A researcher at the Employee Benefit Research Institute (EBRI) may have provided ammunition for long-term care (LTC) planners who say a limited amount of private long-term care insurance (LTCI) can be better than none.
Sudipto Banerjee, an EBRI researcher, looked at older U.S. residents' out-of-pocket spending on many types of health care, including home health care and nursing home care, in an analysis of government retiree health spending survey data. The government survey covered what participants spent over a two-year period, from 2010 through 2012.
Banerjee compared the data for participants in three age groups: ages 65 to 74; ages 75 to 84; and ages 85 and older.
When Banerjee analyzed the data, he found that the survey participants in all three groups were about equally likely to have gone to the doctor, used prescription drugs, seen a dentist or had outpatient surgery during the two-year period studied.

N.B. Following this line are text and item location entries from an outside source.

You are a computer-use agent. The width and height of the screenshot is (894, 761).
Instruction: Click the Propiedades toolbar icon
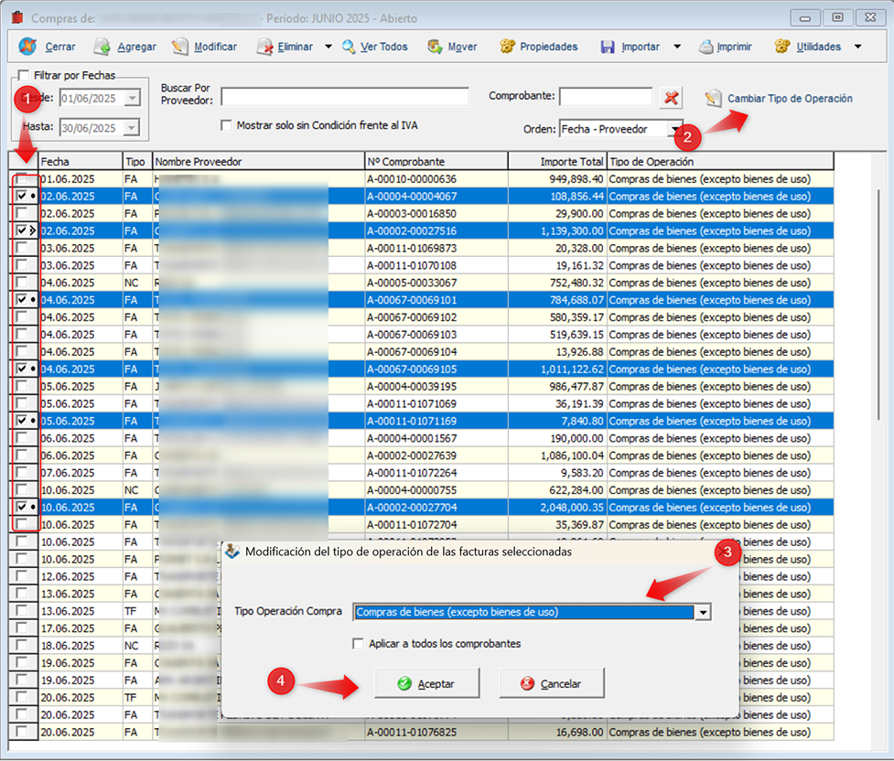(508, 47)
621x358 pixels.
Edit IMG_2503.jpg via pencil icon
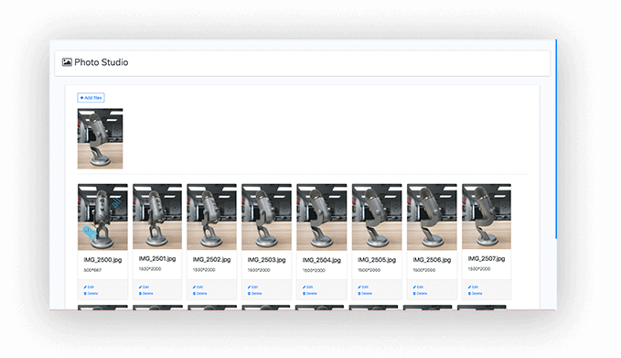pyautogui.click(x=249, y=287)
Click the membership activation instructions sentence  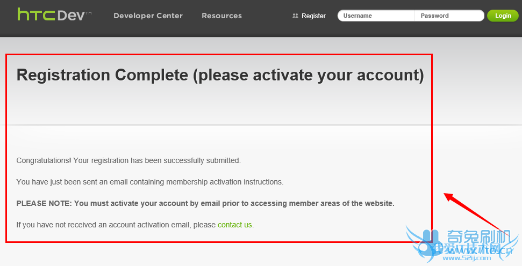click(149, 182)
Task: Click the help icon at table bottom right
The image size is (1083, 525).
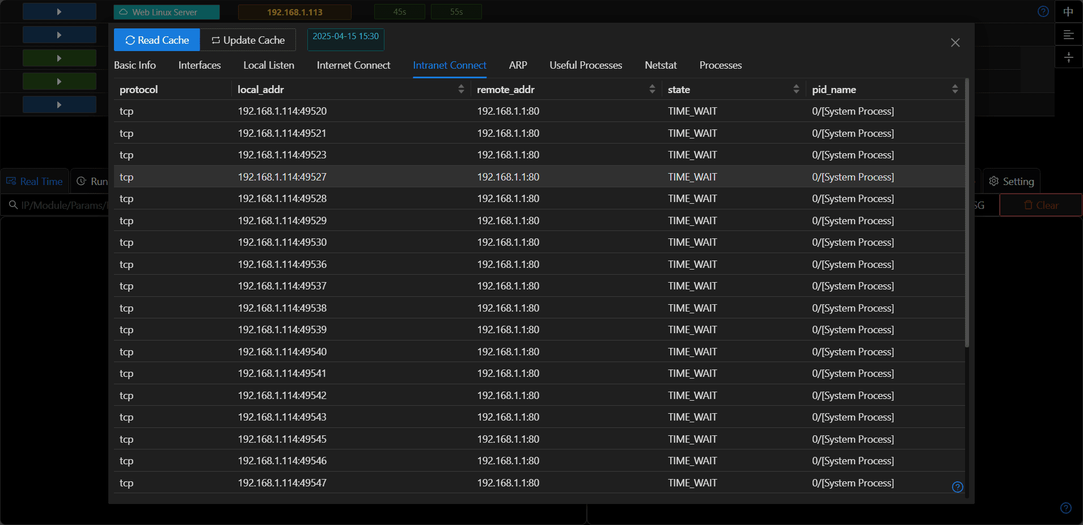Action: 958,487
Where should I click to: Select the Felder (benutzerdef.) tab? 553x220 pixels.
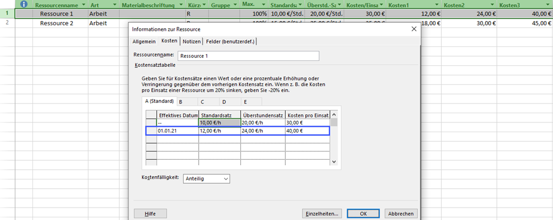click(231, 42)
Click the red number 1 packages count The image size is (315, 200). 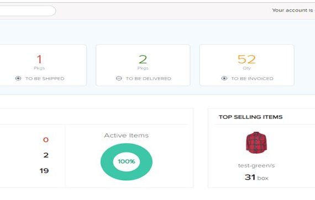(x=39, y=60)
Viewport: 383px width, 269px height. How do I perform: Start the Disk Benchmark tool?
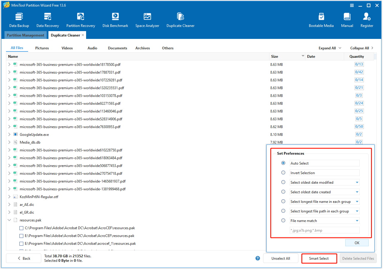coord(115,19)
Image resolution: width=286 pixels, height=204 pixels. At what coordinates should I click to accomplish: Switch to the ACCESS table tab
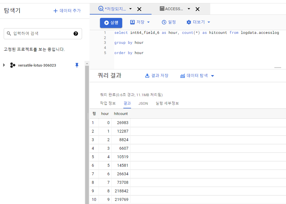tap(174, 9)
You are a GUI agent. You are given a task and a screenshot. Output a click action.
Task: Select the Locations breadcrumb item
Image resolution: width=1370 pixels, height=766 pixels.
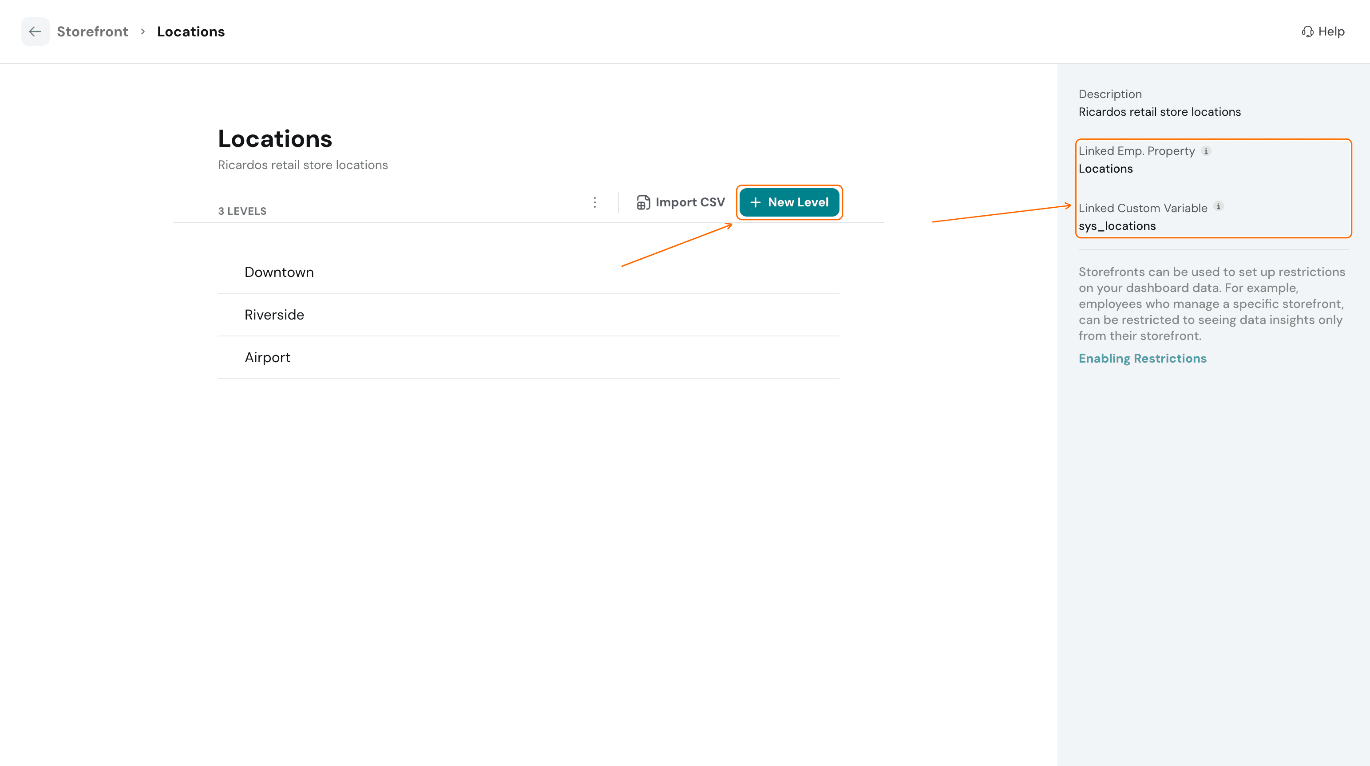click(x=191, y=32)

The people in the oldest group were much more likely to have used LTC services. About 15 percent of the people in the 85-and-over group were living in a nursing home at the time the survey was conducted, compared with 0.9 percent of the people in the 65-74 group. About 26 percent of the people in the oldest group were getting home health care, compared with 8.3 percent of the people in the youngest group.
But, even in the oldest group, only a minority of the participants had used LTC services. Just 23 percent had had an overnight stay in a nursing home.
Traditionally, many LTC planners have argued that consumers who want to avoid depending on Medicaid nursing home benefits should have hundreds of thousands of dollars in LTCI protection, and that LTCI policies with smaller benefits are a weak fallback option.
But Banerjee found that many of the participants who had used nursing home care had spent relatively modest amounts on the care.